Zudem hat das Landgericht den Zweifelsgrundsatz rechtsfehlerhaft angewendet, indem es zugunsten des Angeklagten unterstellt hat, dieser habe den Videorecorder und die Taschenuhr des Tatopfers bereits vor dem 1. November 1993 entwendet, weil nicht auszuschließen sei, dass sich die Gegenstände in einem der Koffer befunden hätten, mit denen der Angeklagte am 31. Oktober 1993 in den Zug nach Magdeburg eingestiegen sei. Zureichende tatsächliche Anhaltspunkte, die die Annahme dieser für den Angeklagten günstigen Tatvariante gebieten könnten (vgl.
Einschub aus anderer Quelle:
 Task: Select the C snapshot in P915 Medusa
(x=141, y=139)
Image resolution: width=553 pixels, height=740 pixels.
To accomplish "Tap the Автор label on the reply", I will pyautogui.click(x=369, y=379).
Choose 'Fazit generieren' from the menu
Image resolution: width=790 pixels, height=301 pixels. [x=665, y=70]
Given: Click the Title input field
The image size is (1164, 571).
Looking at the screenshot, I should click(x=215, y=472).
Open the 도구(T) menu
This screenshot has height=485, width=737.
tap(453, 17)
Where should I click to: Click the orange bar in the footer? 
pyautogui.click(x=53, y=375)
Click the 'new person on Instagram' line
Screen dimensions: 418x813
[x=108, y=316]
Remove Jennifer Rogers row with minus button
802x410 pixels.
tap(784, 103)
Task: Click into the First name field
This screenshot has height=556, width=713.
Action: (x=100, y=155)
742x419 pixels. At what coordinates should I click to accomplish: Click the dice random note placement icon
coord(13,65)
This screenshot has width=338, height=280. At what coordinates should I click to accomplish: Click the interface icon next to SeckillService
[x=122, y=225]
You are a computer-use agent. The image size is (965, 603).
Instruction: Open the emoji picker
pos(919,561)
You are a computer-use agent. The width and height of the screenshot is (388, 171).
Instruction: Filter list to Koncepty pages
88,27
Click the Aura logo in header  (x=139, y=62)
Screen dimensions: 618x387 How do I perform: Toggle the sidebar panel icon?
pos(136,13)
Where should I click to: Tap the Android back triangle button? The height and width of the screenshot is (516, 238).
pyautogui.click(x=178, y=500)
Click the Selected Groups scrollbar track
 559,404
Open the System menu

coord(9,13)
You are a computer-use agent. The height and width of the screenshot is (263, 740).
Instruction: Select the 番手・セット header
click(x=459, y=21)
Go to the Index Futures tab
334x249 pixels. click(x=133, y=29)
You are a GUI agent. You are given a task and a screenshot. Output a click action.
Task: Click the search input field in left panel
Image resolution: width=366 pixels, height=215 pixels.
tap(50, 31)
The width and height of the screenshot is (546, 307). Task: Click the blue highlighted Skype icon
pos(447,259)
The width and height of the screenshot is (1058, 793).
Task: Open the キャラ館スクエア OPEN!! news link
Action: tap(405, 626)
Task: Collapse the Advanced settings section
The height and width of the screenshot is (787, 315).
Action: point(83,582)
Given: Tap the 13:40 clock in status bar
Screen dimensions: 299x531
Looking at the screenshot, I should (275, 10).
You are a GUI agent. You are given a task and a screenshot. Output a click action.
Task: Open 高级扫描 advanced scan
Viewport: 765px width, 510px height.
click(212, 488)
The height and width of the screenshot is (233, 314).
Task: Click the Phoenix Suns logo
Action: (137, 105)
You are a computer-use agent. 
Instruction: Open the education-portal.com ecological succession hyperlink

BGH NStZ-RR 2005, 209 m.w.N.), liegen nach dem bisherigen Beweisergebnis nicht vor.
Im Übrigen hat sich das Landgericht vorschnell von der Richtigkeit der Aussagen der Zeugen L. und Sch. überzeugt, ohne sich mit Indizien auseinanderzusetzen, die für einen Irrtum der Zeugen sprechen könnten. Insoweit wird auf die zutreffenden Ausführungen in der Antragsschrift des Generalbundesanwalts Bezug genommen.
Es ist nicht auszuschließen, dass das Urteil auf den aufgezeigten Rechtsfehlern beruht. Die Sache muss daher neu verhandelt und entschieden werden.